### RECORD EXTRACTS

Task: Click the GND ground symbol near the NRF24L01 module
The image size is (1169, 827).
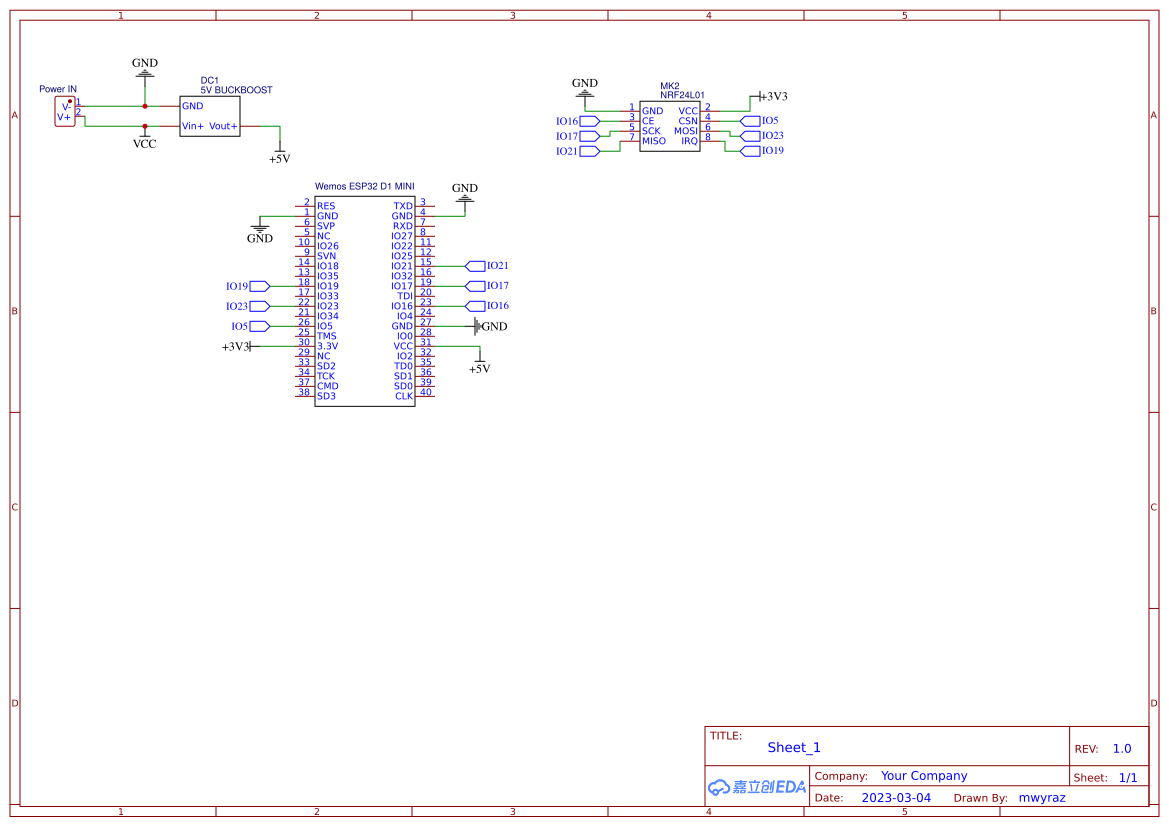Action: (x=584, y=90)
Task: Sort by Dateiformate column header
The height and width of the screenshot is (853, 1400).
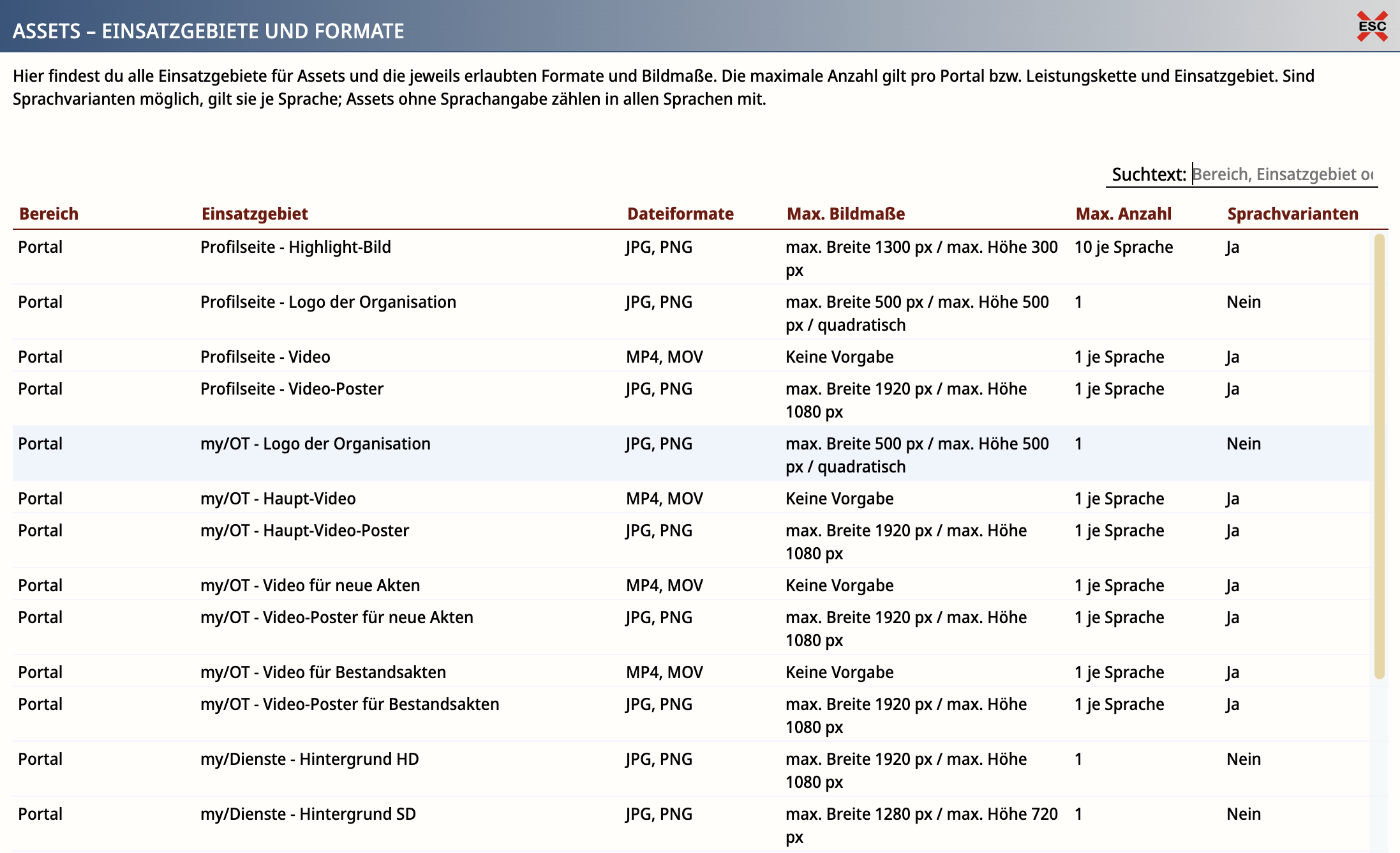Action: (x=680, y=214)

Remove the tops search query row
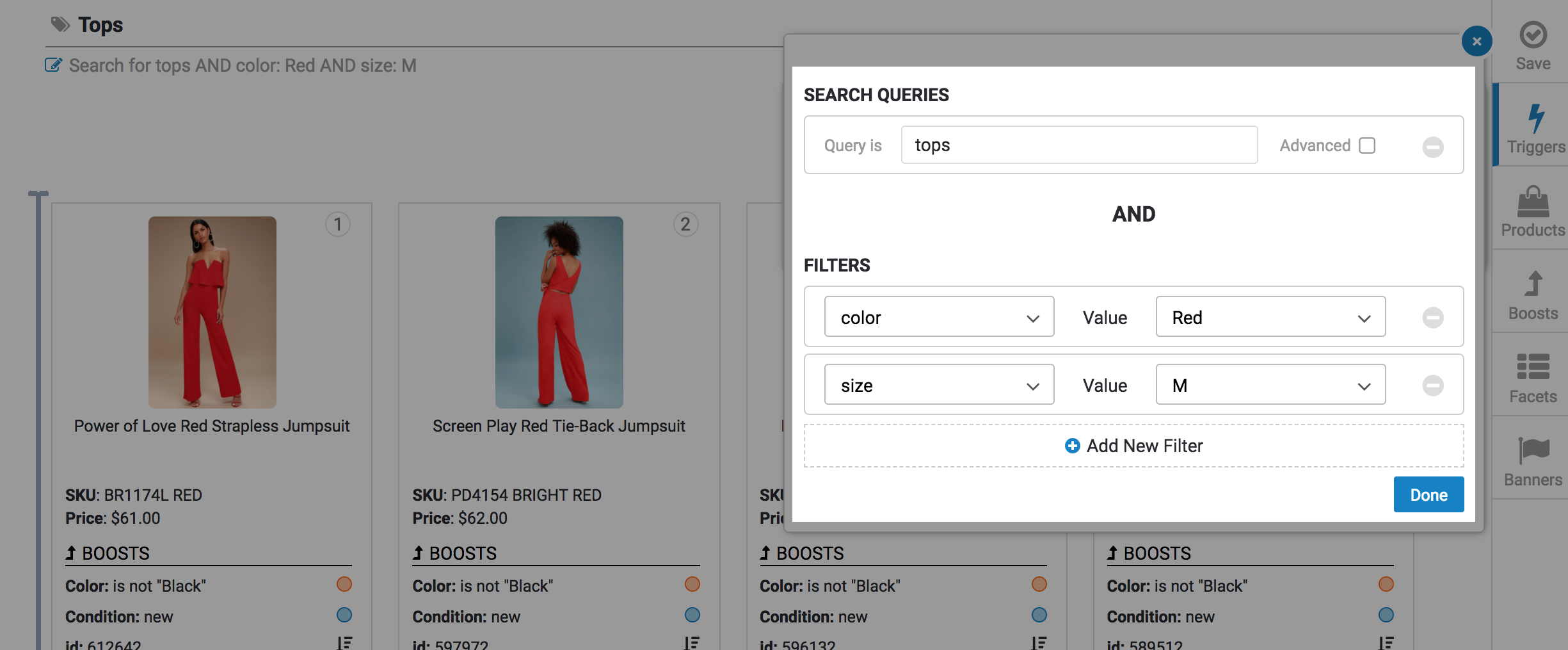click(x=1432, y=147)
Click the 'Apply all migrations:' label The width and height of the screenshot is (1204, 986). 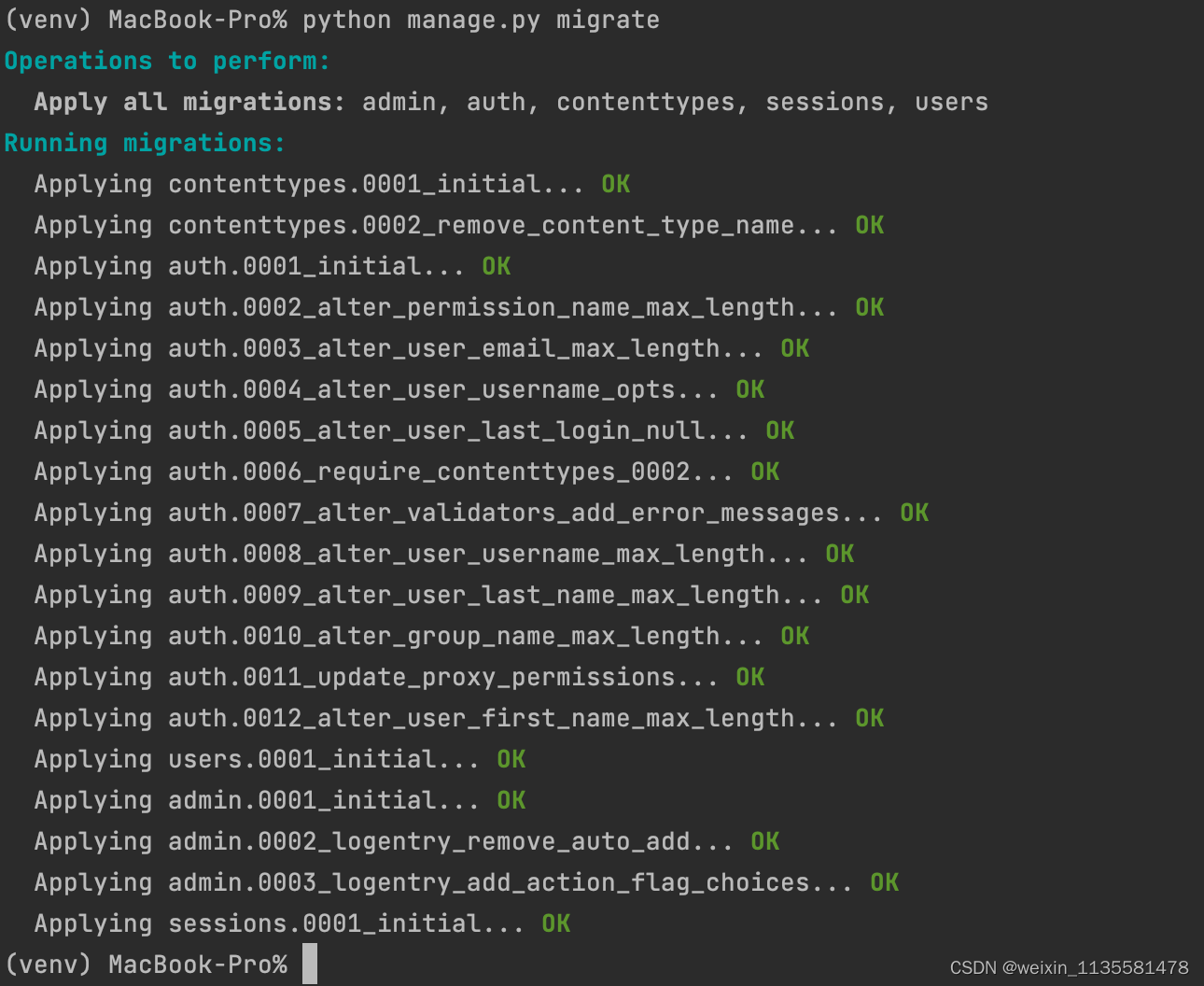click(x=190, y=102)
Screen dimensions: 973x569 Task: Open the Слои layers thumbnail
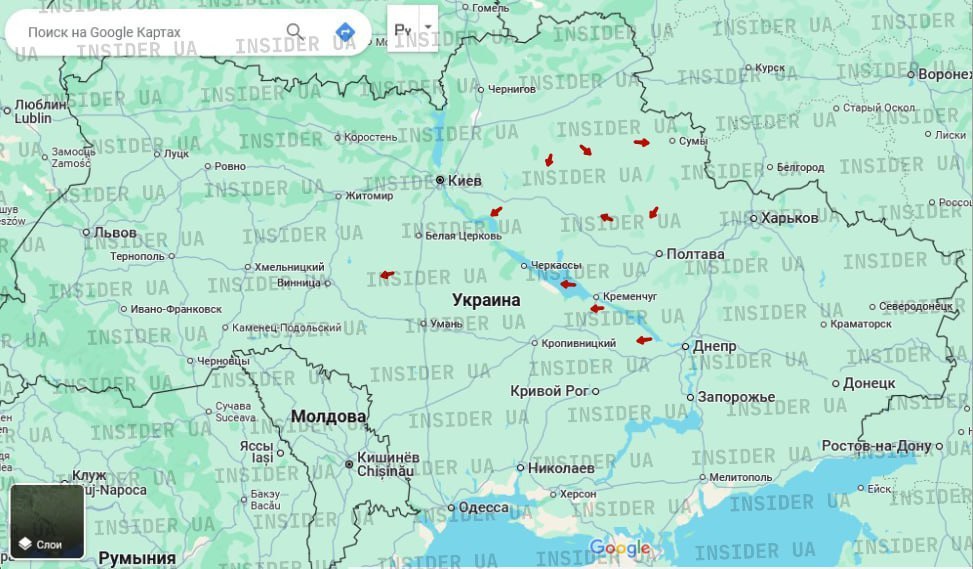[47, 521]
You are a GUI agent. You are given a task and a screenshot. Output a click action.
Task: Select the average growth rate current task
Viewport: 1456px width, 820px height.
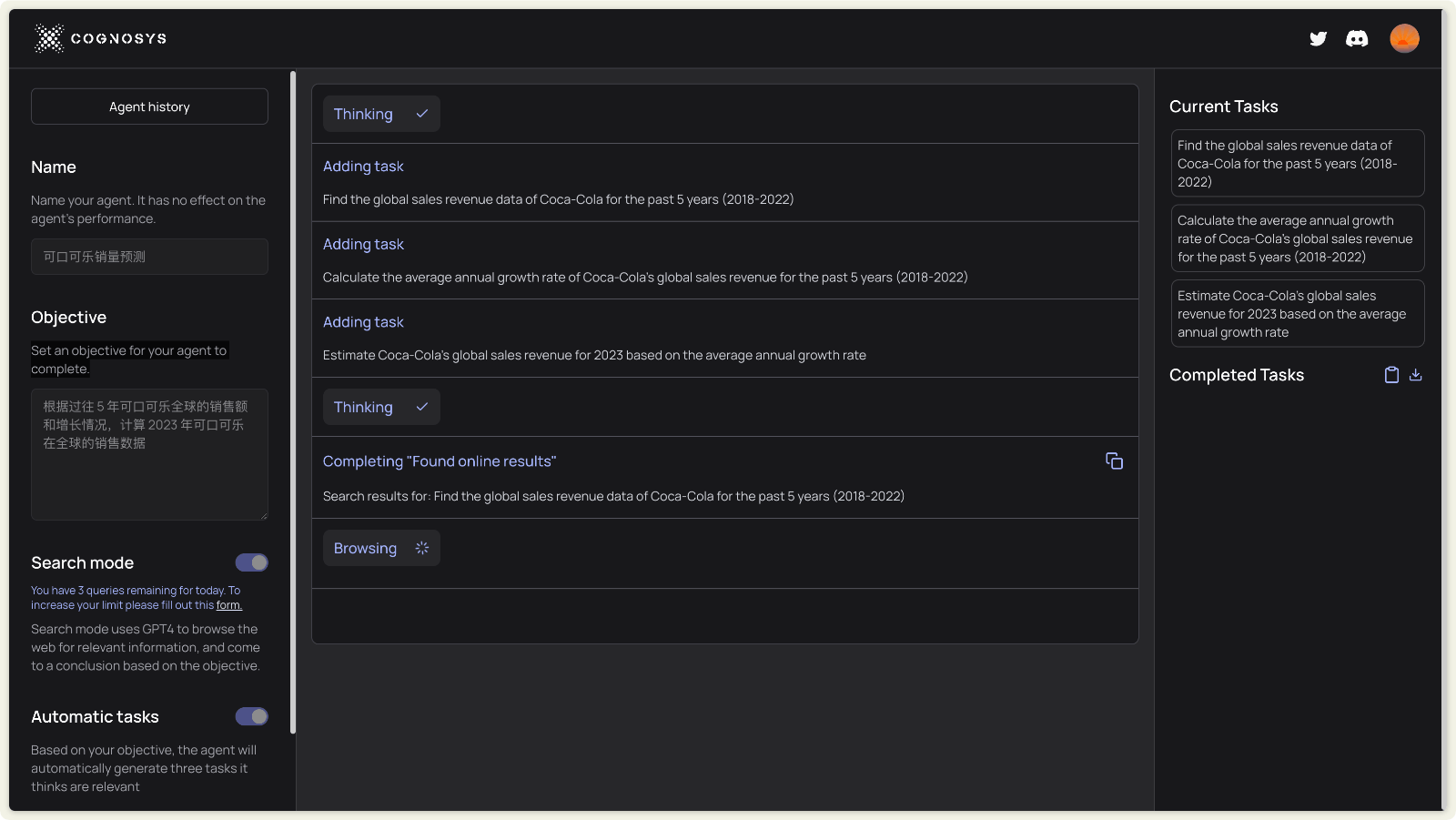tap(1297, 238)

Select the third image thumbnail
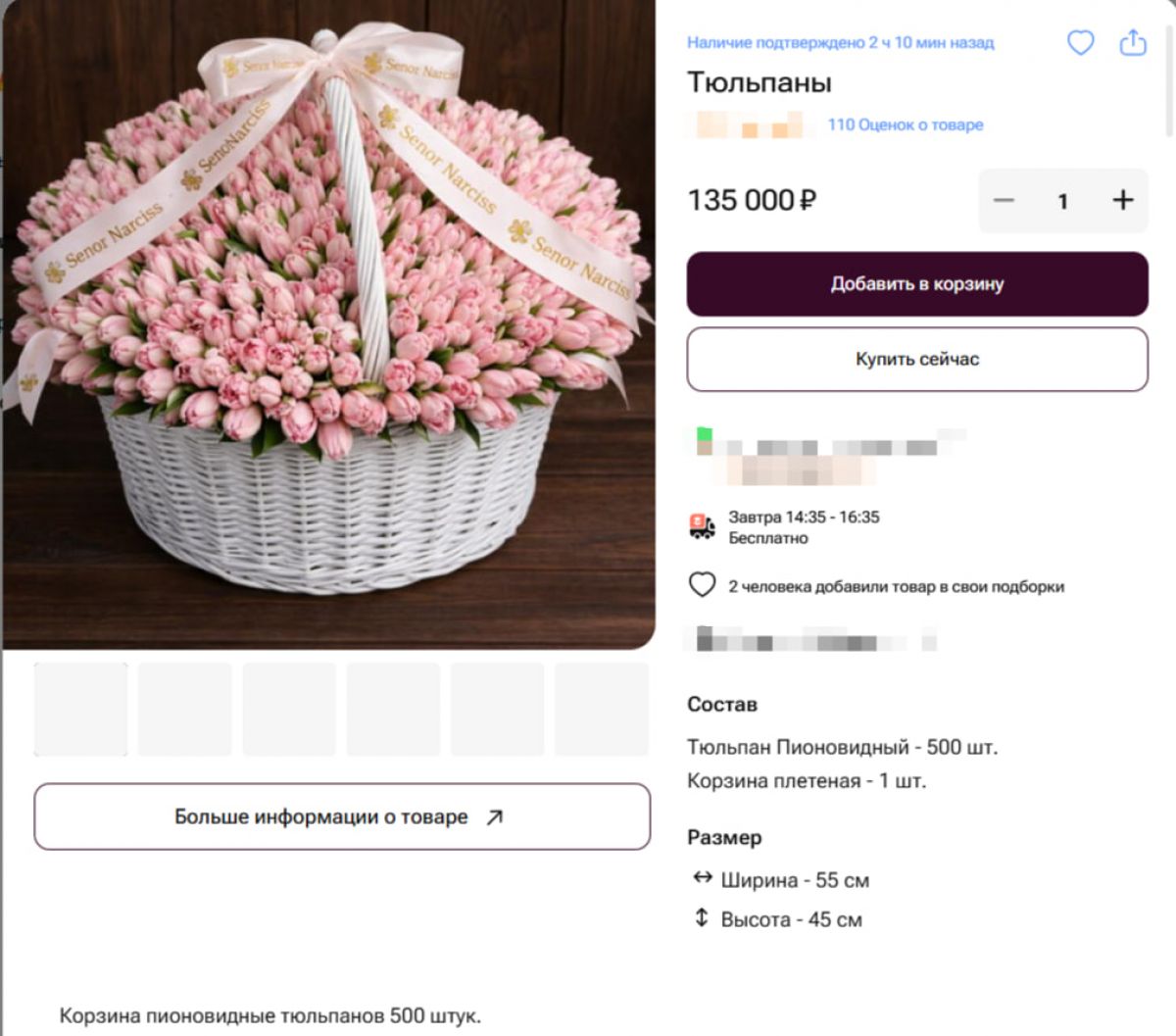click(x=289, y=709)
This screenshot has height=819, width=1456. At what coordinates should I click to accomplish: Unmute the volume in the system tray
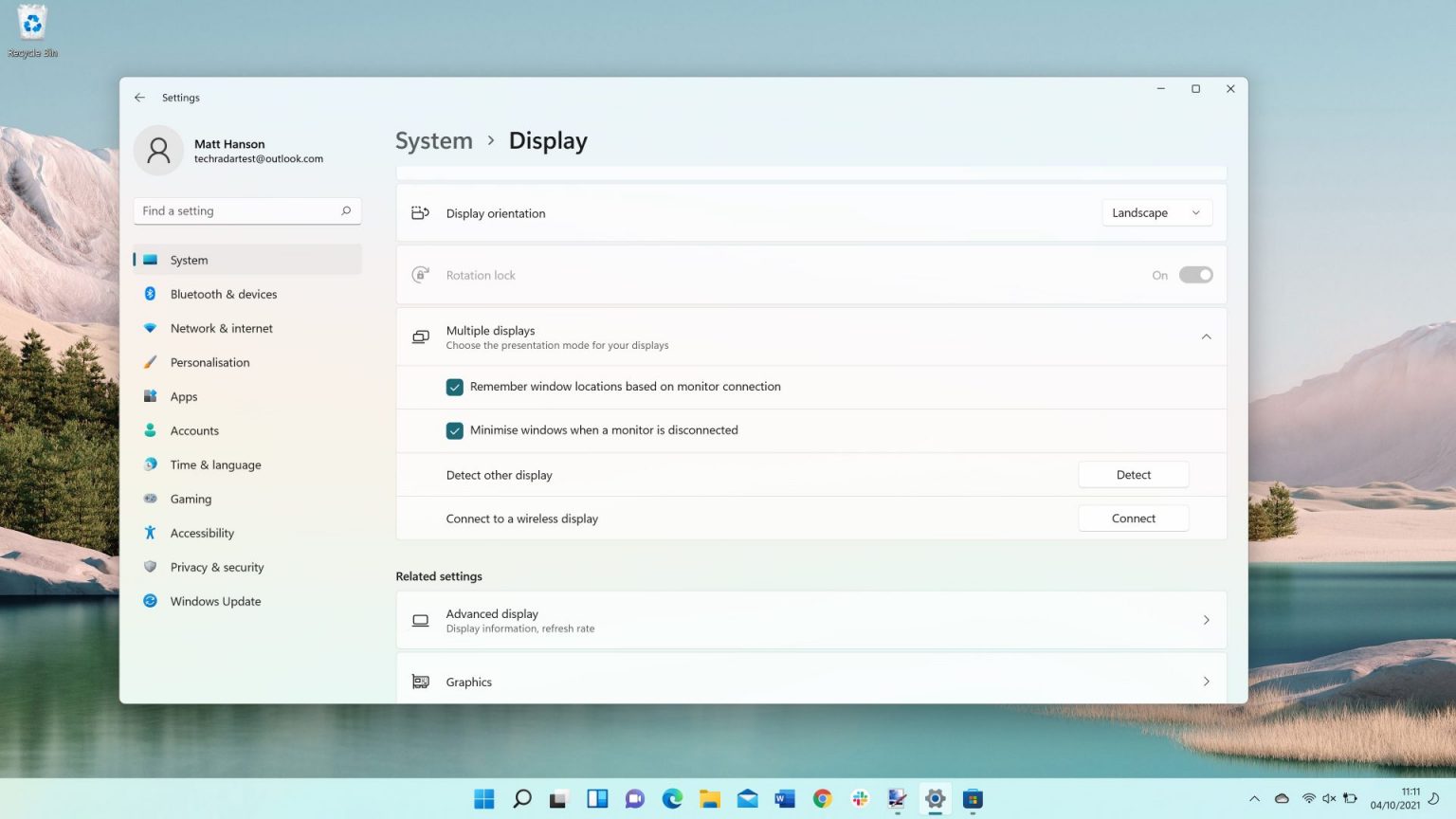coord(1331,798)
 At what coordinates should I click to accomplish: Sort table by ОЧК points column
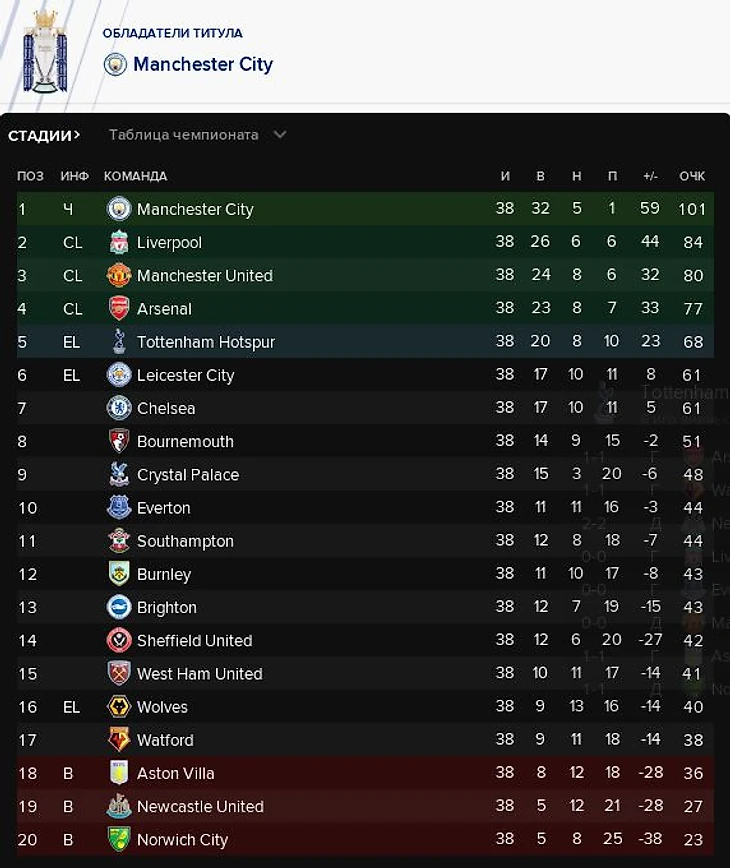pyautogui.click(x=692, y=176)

######

Could you reproduce, word for word, the lines from the one with "Select the third image thumbnail" up to and including the one with "coord(1331,798)", leaving out the pictures?

● **EXERCISE ANSWER**:
Select the third image thumbnail
click(x=289, y=709)
This screenshot has height=819, width=1456. At what coordinates should I click to accomplish: Unmute the volume in the system tray
coord(1331,798)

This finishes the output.